2016W, SE, 2.0h, 3.0EC, to be held in blocked form

Properties

  • Semester hours: 2.0
  • Credits: 3.0
  • Type: SE Seminar

Aim of course

Improve the proficiency in High Performance Computing (HPC).

Subject of course

1st Block:            Introduction to Hybrid Programming in HPC
Date and Time:     November 04, 2016, 09:00 - 17:00
Location:              TU Wien, Kontaktraum, EI, Gußhausstraße 27-29, 6th floor
Lecturers:             Georg Hager (RRZE / HPC, Uni. Erlangen) and
                             Rolf Rabenseifner (HLRS, Uni. Stuttgart)

Details and Registration see: http://vsc.ac.at/training/2016/HY-VSC

Abstract:
Most HPC systems are clusters of shared memory nodes. Such SMP nodes can be small multi-core CPUs up to large many-core CPUs. Parallel programming may combine the distributed memory parallelization on the node interconnect (e.g., with the Message Passing Interface - MPI) with the shared memory parallelization inside of each node (e.g., with OpenMP or MPI-3.0 shared memory). This course analyses the strengths and weaknesses of several parallel programming models on clusters of SMP nodes. Tools for hybrid programming such as thread/process placement support and performance analysis are presented in a "how-to" section. This course provides scientific training in Computational Science, and in addition, the scientific exchange of the participants among themselves.
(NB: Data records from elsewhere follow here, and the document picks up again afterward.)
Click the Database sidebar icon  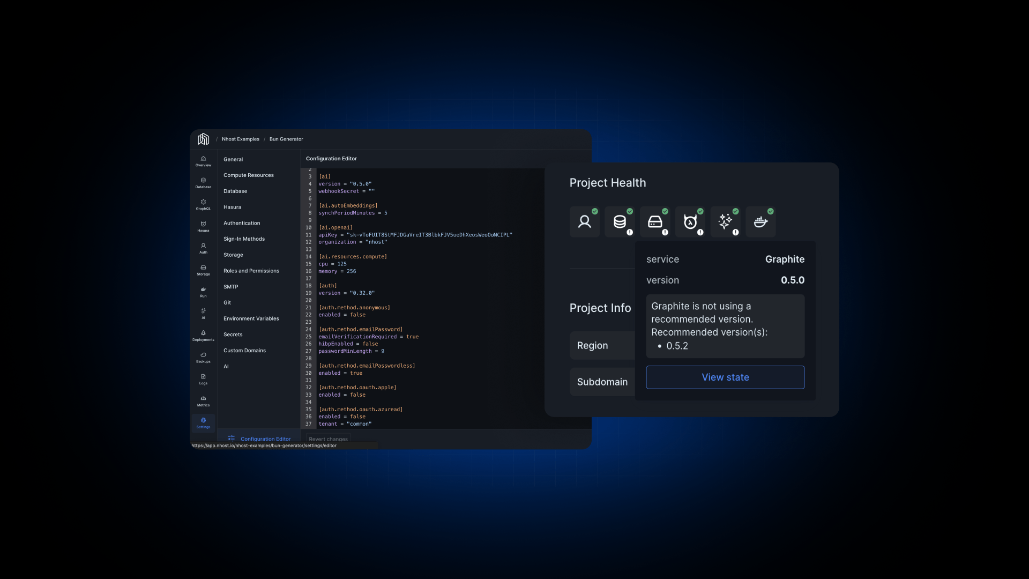(x=203, y=183)
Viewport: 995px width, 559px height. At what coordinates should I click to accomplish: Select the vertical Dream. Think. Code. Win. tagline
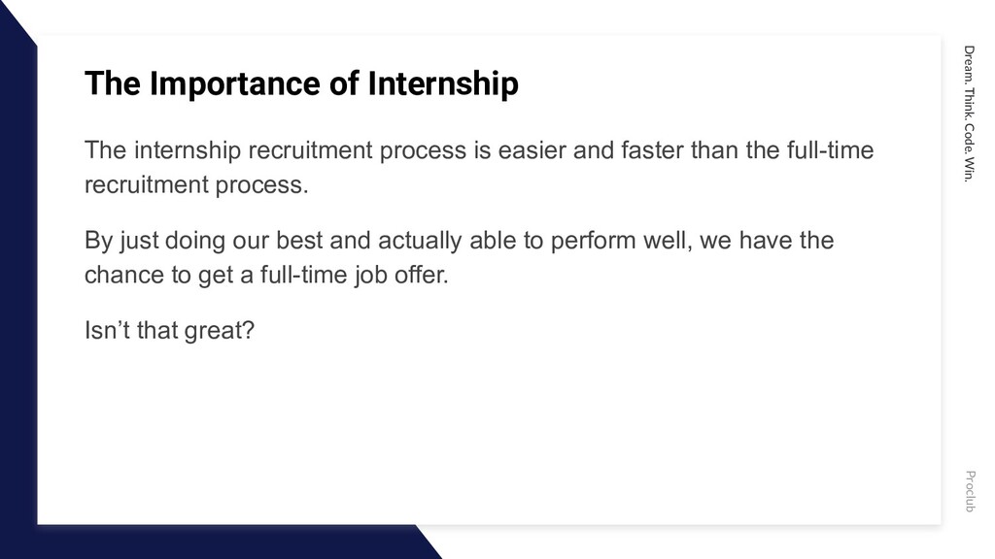(969, 114)
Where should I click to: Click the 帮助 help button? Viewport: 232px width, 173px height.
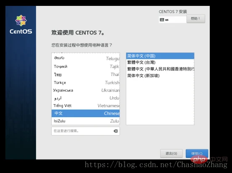click(196, 18)
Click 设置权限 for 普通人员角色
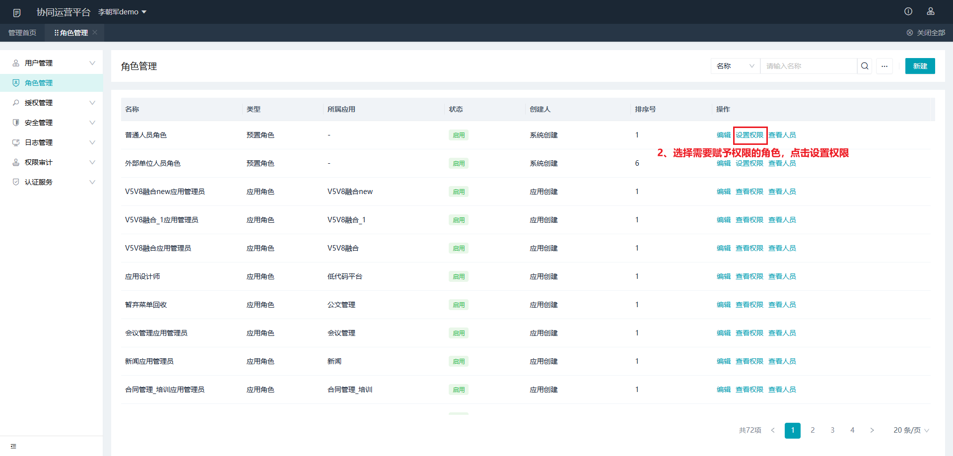The image size is (953, 456). [749, 135]
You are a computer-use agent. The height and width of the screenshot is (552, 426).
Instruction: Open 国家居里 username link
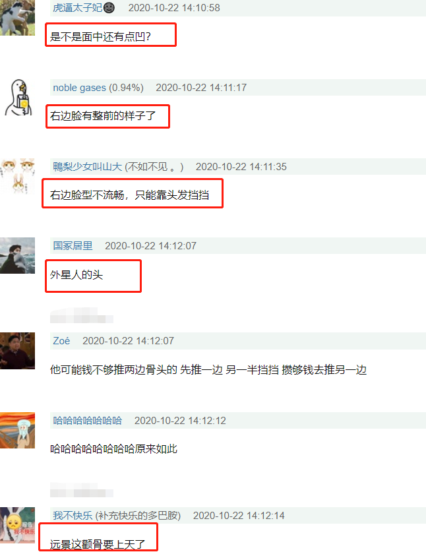tap(73, 246)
2nd Block:           Shared memory parallelization with OpenMP
Date and Time:     November 21, 2016, 08:45 - 18:15
Location:               TU Wien, FH Internet-Raum FH1, Wiedner Hauptstraße 8-10, ground floor, red
Lecturers:              Lukas Einkemmer
                                   (lectures+practicals; Department of Mathematics, University of Innsbruck),
                              Irene Reichl and Claudia Blaas-Schenner
                                   (practicals only; VSC Team, ZID, TU Wien)

Details and Registration see: http://vsc.ac.at/training/2016/OpenMP

Abstract:
The focus of this 1 day course is on shared memory parallelization with OpenMP for dual-core, multi-core, shared memory, and ccNUMA platforms. This course teaches OpenMP starting from a beginners level. Hands-on sessions (in C and Fortran) will allow users to immediately test and understand the OpenMP directives, environment variables, and library routines. Race-condition debugging tools are also presented.

3rd Block:            Parallelization with MPI
Date and Time:     November 22 - 24, 2016, 09:00 - 17:30 (24.11. until 16:00)
Location:               TU Wien, FH Internet-Raum FH1, Wiedner Hauptstraße 8-10, ground floor, red
Lecturers:              Irene Reichl and Claudia Blaas-Schenner (VSC Team, ZID, TU Wien)

Details and Registration see: http://vsc.ac.at/training/2016/MPI-Nov

Abstract:
On clusters and distributed memory architectures, parallel programming with the Message Passing Interface (MPI) is the dominating programming model. In this 3 days course parallel programming with MPI is taught starting from a beginners level. Hands-on sessions (in C and Fortran) will allow users to immediately test and understand the basic constructs of the Message Passing Interface (MPI).


4th Block:           A short introduction to the PGAS programming paradigm
Date and Time:    Friday, December 16, 2016, 09:00 - 13:00
Location:              TU Wien, Freihaus HS 2, Wiedner Hauptstraße 8-10, 2nd floor, yellow
Lecturer:              Martina Prugger (Department of Mathematics, University of Innsbruck)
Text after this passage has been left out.